Massivguss
„Der Körper als plastische Gestalt - ein Massivgussverfahren in der Erprobung“ Eine Unterrichtssequenz für die 11. Jahrgangsstufe im G8 von Eva Haubelt Seminar 2008/106 |
Der Fachlehrplan Kunst für die 11. Jahrgangsstufe am G8 trägt im ersten Halbjahr die Überschrift "Körper". "In der bildnerischen Praxis erweitern sie" (die Schüler) "die Fähigkeiten zur Darstellung des menschlichen Körpers..." Wir verbinden das Modellieren eines Kopfes mit einer Reproduktionstechnik, formen kleine Tonbüsten und stellen mit Hilfe einer Negativform Abgüsse her. Dabei geht es mehr um das Prinzip der seriellen Herstellung als um ein sorgfältig und aufwändig geformtes Modell und Unikat.Durch das Erlernen des Gussverfahrens erweitern die Schüler „das methodische Grundrepertoire für systematische Erschließungen von Kunstwerken“. Die Schüler finden dabei auch Erklärungen für Spuren von plastischen Bearbeitungsprozessen, wie sie sich häufig an Werken von Rodin finden. |
Zu Beginn modellieren die Schüler
kleine Tonbüsten. Es empfiehlt sich, vorab über die Ausdruckskraft
der menschlichen Mimik zu sprechen und den Schülern einige anregende
Beispiele zu präsentieren. Daumiers kleine, bemalte Zeitgenossen wären
dazu ein geeignetes Repertoire. Daumiers Realismus kann den Schülern
auch vorgestellt werdeen als künstlerische Position des 19. Jh, die
im 20. Jh mehrfach wieder aufgegriffen wird, von Künstlern wie Dix,
Grosz, Bruno Paul, Eduard Thöny, Olaf Gulbransson, Karl Arnold...

###

## GESTELLTE AUFGABE
Gib den obigen Textabschnitt über das Massivgussverfahren vollständig und wortgetreu wieder.

## AUFGEFÜHRTE EINTRÄGE
###

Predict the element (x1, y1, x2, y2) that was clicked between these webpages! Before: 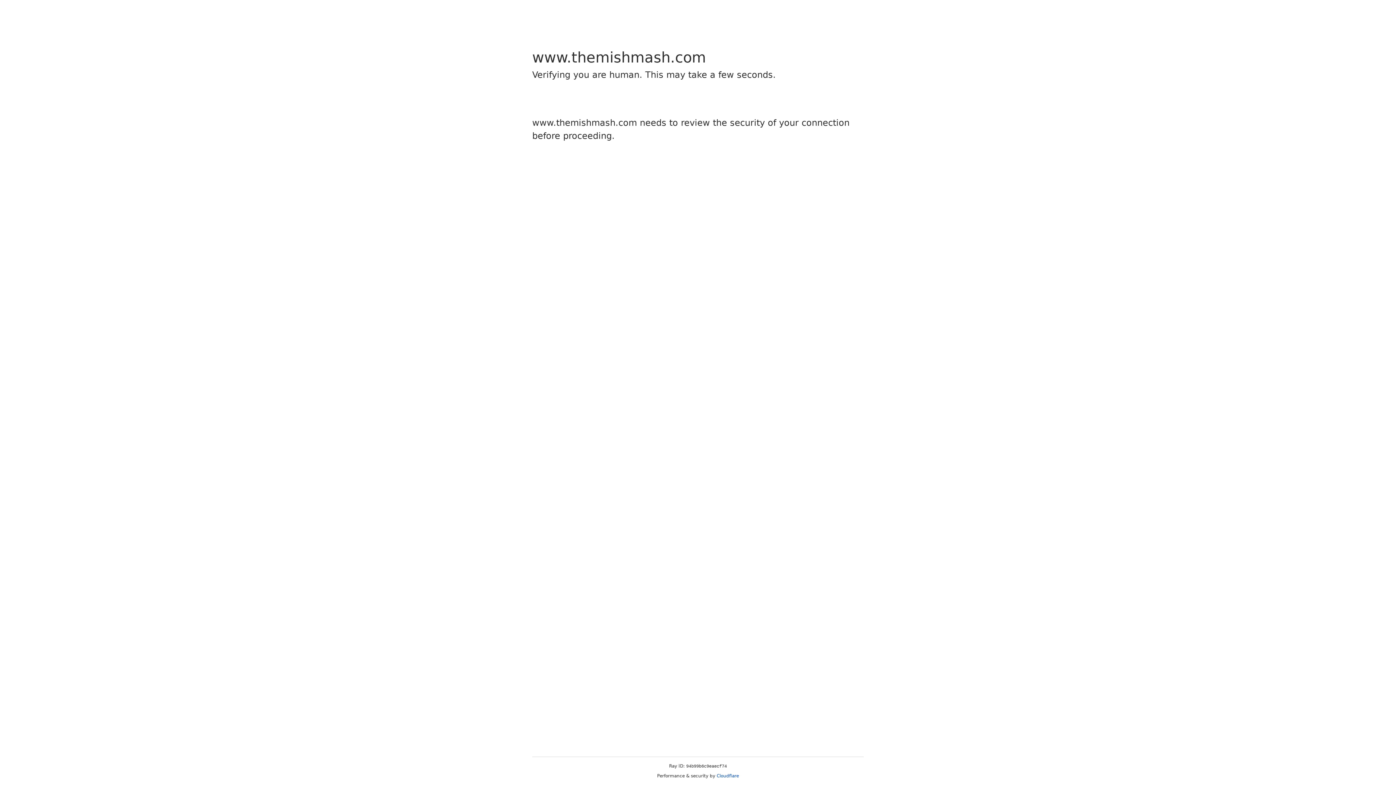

###

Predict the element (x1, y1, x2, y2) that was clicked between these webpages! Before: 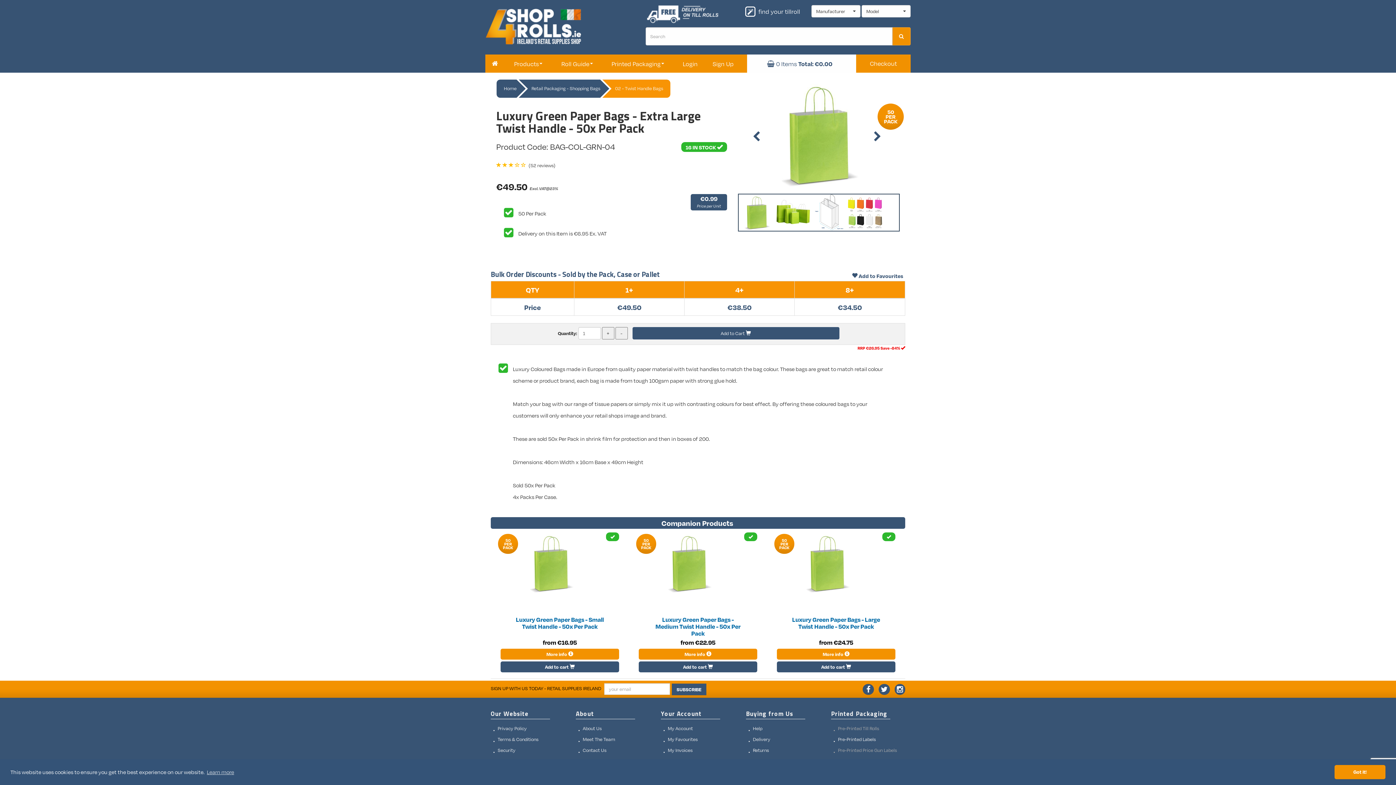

###

## ERGEBNIS
Massivguss
„Der Körper als plastische Gestalt - ein Massivgussverfahren in der Erprobung“ Eine Unterrichtssequenz für die 11. Jahrgangsstufe im G8 von Eva Haubelt Seminar 2008/106 |
Der Fachlehrplan Kunst für die 11. Jahrgangsstufe am G8 trägt im ersten Halbjahr die Überschrift "Körper". "In der bildnerischen Praxis erweitern sie" (die Schüler) "die Fähigkeiten zur Darstellung des menschlichen Körpers..." Wir verbinden das Modellieren eines Kopfes mit einer Reproduktionstechnik, formen kleine Tonbüsten und stellen mit Hilfe einer Negativform Abgüsse her. Dabei geht es mehr um das Prinzip der seriellen Herstellung als um ein sorgfältig und aufwändig geformtes Modell und Unikat.Durch das Erlernen des Gussverfahrens erweitern die Schüler „das methodische Grundrepertoire für systematische Erschließungen von Kunstwerken“. Die Schüler finden dabei auch Erklärungen für Spuren von plastischen Bearbeitungsprozessen, wie sie sich häufig an Werken von Rodin finden. |
Zu Beginn modellieren die Schüler
kleine Tonbüsten. Es empfiehlt sich, vorab über die Ausdruckskraft
der menschlichen Mimik zu sprechen und den Schülern einige anregende
Beispiele zu präsentieren. Daumiers kleine, bemalte Zeitgenossen wären
dazu ein geeignetes Repertoire. Daumiers Realismus kann den Schülern
auch vorgestellt werdeen als künstlerische Position des 19. Jh, die
im 20. Jh mehrfach wieder aufgegriffen wird, von Künstlern wie Dix,
Grosz, Bruno Paul, Eduard Thöny, Olaf Gulbransson, Karl Arnold...